Widow's Walk: Movie Therapy

I just read and reviewed Mia March's The Meryl Streep Movie Club, the September selection for She Reads. In the novel, there are four women who have experienced devastating losses. Lolly lost her husband, sister, and brother in law and raised her own daughter as well as her two nieces. Now the girls are grown, but Lolly calls them all back to the bed and breakfast to help her as she battles cancer.

Movie night has long been a tradition at The Three Captain's Inn and Lolly declares this time as Meryl Streep movie time. As they watch the movies, their lives often mirror some of the action of the movies. It is therapeutic, but it is also a gateway that opens each of the characters up to conversation while encouraging them to help and encourage one another.
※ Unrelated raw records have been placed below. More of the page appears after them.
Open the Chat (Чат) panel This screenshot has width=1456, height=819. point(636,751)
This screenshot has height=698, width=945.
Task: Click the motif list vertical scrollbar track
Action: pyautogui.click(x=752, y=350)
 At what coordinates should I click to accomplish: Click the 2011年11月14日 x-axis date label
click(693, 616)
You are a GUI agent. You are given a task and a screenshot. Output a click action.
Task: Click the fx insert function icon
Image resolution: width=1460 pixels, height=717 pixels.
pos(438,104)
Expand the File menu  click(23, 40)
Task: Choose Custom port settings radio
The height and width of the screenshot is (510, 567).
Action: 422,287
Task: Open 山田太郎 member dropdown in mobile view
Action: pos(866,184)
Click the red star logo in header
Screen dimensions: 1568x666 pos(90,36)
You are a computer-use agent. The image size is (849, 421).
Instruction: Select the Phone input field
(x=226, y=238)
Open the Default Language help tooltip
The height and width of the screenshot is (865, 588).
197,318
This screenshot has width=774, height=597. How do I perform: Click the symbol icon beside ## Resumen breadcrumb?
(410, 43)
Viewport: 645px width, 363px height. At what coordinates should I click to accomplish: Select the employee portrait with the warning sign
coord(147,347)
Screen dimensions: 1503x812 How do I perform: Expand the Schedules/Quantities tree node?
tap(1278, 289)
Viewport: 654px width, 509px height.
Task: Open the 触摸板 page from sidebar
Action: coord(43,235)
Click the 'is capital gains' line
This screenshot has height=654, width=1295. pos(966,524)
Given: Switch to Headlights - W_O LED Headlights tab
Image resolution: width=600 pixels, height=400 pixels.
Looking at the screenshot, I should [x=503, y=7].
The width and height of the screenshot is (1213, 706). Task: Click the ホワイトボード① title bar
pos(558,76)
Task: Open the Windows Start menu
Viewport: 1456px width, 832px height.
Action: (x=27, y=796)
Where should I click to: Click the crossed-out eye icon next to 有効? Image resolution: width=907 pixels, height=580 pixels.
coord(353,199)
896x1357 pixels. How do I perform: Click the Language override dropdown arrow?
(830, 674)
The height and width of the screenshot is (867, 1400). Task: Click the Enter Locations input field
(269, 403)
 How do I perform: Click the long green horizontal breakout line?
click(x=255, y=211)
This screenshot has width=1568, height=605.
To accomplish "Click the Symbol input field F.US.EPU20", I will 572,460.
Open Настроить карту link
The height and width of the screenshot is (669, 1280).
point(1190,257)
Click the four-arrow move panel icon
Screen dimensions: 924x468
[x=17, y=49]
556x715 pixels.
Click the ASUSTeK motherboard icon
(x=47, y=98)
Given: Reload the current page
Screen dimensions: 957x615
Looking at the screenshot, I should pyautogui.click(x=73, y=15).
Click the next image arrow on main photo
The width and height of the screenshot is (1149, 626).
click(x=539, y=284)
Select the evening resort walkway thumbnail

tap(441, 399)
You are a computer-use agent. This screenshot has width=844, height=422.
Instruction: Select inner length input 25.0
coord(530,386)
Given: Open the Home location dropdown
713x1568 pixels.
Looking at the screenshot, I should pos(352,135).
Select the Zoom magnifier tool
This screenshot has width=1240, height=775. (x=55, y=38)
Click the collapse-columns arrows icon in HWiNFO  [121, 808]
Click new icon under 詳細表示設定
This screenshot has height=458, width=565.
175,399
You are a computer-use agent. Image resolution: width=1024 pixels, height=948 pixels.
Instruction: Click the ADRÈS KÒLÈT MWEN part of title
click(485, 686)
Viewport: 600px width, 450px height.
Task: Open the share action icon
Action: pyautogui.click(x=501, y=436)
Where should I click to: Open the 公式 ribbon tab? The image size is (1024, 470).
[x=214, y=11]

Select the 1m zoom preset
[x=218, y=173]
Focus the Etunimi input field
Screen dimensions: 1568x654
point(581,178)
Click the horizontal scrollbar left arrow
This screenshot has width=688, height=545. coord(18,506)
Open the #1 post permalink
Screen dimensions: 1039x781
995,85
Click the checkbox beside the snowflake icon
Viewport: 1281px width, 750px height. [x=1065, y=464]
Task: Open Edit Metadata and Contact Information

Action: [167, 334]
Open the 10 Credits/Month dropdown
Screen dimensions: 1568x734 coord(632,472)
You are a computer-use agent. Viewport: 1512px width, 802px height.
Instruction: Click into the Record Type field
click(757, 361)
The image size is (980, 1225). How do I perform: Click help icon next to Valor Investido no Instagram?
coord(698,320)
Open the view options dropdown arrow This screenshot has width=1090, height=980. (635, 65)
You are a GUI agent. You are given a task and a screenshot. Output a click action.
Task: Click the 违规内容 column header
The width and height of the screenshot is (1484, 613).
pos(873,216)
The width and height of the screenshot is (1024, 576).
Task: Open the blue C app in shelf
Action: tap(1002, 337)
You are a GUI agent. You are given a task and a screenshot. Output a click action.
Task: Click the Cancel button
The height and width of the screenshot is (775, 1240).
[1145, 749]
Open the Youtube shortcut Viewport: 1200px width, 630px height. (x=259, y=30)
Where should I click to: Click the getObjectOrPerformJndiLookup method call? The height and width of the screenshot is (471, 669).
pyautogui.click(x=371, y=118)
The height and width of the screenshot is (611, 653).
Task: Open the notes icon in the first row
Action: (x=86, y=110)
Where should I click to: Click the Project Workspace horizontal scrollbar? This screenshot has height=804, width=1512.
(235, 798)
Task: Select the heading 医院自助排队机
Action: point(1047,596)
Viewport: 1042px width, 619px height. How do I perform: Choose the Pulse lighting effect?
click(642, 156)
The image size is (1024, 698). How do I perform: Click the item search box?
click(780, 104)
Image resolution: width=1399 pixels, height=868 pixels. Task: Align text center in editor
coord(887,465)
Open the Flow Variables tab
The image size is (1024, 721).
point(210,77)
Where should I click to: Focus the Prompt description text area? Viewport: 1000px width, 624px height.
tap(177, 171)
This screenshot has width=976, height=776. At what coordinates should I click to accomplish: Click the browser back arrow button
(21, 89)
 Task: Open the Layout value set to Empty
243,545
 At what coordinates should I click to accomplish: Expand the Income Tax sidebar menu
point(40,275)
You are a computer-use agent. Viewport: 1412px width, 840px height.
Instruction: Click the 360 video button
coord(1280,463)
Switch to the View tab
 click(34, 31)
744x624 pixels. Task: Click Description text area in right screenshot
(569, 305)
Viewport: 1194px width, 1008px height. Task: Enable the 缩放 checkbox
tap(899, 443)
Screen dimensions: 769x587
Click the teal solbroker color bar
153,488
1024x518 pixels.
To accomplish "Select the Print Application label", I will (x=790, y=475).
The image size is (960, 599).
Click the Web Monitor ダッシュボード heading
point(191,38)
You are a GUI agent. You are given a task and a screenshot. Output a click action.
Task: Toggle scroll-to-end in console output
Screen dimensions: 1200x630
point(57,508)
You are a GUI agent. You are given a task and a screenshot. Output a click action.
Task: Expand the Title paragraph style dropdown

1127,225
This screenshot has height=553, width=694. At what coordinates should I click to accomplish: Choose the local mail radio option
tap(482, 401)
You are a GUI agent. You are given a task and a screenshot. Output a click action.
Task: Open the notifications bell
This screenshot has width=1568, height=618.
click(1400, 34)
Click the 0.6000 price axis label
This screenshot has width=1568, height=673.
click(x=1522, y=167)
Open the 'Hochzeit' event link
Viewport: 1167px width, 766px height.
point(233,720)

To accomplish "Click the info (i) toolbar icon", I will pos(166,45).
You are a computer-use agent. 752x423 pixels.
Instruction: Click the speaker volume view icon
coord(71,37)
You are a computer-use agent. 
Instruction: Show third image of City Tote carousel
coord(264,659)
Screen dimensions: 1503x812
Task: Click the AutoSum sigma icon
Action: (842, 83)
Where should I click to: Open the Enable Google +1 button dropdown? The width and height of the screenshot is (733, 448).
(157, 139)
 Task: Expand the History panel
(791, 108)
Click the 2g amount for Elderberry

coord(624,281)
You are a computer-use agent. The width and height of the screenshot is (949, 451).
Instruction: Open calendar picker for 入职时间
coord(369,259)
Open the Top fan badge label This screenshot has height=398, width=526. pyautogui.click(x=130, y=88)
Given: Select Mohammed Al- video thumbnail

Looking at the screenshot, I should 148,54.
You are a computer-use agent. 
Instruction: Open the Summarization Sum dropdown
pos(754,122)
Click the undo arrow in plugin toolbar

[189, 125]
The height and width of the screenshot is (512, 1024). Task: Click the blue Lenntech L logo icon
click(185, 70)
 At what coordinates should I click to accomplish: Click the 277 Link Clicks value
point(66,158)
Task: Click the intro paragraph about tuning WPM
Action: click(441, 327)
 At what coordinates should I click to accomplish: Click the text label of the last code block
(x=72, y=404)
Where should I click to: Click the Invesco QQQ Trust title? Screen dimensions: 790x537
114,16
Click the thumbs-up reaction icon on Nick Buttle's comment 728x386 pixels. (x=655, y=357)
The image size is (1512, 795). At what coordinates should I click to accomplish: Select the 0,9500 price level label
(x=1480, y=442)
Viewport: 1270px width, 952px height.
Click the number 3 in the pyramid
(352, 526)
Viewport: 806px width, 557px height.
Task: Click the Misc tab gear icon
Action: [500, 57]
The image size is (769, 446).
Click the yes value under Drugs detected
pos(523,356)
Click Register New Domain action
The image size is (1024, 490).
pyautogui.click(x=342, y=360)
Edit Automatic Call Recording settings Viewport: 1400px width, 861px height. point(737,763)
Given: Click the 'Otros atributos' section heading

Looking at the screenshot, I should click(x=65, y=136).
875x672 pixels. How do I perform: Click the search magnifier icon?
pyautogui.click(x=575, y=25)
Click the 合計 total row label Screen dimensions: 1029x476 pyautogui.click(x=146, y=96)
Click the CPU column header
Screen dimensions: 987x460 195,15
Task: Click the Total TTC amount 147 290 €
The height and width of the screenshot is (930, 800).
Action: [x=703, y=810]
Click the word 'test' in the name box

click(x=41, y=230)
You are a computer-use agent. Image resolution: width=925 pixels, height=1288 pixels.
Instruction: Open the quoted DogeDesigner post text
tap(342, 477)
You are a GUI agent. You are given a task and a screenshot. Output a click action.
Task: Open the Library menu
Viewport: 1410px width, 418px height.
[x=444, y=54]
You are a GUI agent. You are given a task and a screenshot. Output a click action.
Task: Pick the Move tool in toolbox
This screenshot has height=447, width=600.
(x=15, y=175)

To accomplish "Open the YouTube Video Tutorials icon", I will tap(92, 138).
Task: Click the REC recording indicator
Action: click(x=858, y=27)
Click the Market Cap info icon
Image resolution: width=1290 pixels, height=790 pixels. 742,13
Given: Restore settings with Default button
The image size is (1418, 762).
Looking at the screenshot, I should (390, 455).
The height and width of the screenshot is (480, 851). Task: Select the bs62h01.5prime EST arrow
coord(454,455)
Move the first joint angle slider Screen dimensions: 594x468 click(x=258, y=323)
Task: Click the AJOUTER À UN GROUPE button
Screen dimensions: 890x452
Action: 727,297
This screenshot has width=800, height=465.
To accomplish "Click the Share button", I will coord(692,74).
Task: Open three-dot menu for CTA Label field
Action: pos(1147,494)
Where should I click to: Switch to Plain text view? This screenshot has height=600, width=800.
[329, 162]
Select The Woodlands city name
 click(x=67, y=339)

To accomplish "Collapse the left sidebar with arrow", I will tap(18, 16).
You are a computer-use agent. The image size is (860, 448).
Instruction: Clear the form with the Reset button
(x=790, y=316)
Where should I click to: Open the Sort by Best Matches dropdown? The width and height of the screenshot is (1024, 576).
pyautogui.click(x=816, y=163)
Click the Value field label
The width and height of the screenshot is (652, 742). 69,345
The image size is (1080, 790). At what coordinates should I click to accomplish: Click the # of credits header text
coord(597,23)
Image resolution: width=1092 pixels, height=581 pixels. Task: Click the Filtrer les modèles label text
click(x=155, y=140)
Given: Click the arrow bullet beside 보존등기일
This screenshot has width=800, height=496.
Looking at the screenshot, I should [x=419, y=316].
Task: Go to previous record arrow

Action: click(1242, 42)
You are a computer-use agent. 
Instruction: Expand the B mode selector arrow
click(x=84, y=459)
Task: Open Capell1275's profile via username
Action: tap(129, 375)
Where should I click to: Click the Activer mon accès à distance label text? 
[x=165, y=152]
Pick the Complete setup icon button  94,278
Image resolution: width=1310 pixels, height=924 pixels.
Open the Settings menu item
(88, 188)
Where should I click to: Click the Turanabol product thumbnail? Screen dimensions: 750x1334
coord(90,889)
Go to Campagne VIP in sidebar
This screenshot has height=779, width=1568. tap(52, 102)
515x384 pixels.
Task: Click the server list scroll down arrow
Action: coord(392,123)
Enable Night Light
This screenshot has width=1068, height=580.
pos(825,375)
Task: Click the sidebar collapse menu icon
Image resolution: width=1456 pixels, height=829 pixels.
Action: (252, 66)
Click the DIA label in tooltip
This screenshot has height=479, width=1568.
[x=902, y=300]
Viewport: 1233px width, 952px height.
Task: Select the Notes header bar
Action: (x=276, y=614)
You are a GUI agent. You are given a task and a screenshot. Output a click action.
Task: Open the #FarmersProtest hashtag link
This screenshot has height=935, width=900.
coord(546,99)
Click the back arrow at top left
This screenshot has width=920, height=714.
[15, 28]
After my husband died, there were movies that I clung to. Nights in Rodanthe, both the novel and the movie. It was the last movie Mike and I saw at the theatre. Spoiler alert if you haven't seen it, but when it got to the end, Mike was really surprised when Paul dies. If you read or watch Nicholas Sparks' work, you know somebody always dies. 

As Adrienne portrayed by Diane Ladd grapples with Paul's death, I would cry too. It was often hard for me to let myself go. I was afraid once I started, I wouldn't be able to stop. Through the movie, I knew that it would keep me on the same timeline as the movie and that once the credits rolled, my tears would begin to cease.

The other movie that was therapy for me was P.S. I Love You, which is about a young widow, who receives letters from her late husband. This man never had a plan during their marriage, but as brain cancer took his life, he wrote letters and left instructions for his wife. He sends her out on her birthday, has her sing in a bar, and visit his beloved, native Ireland, which is where they also met. She grieves, she misses him, and she also finds out who she is again.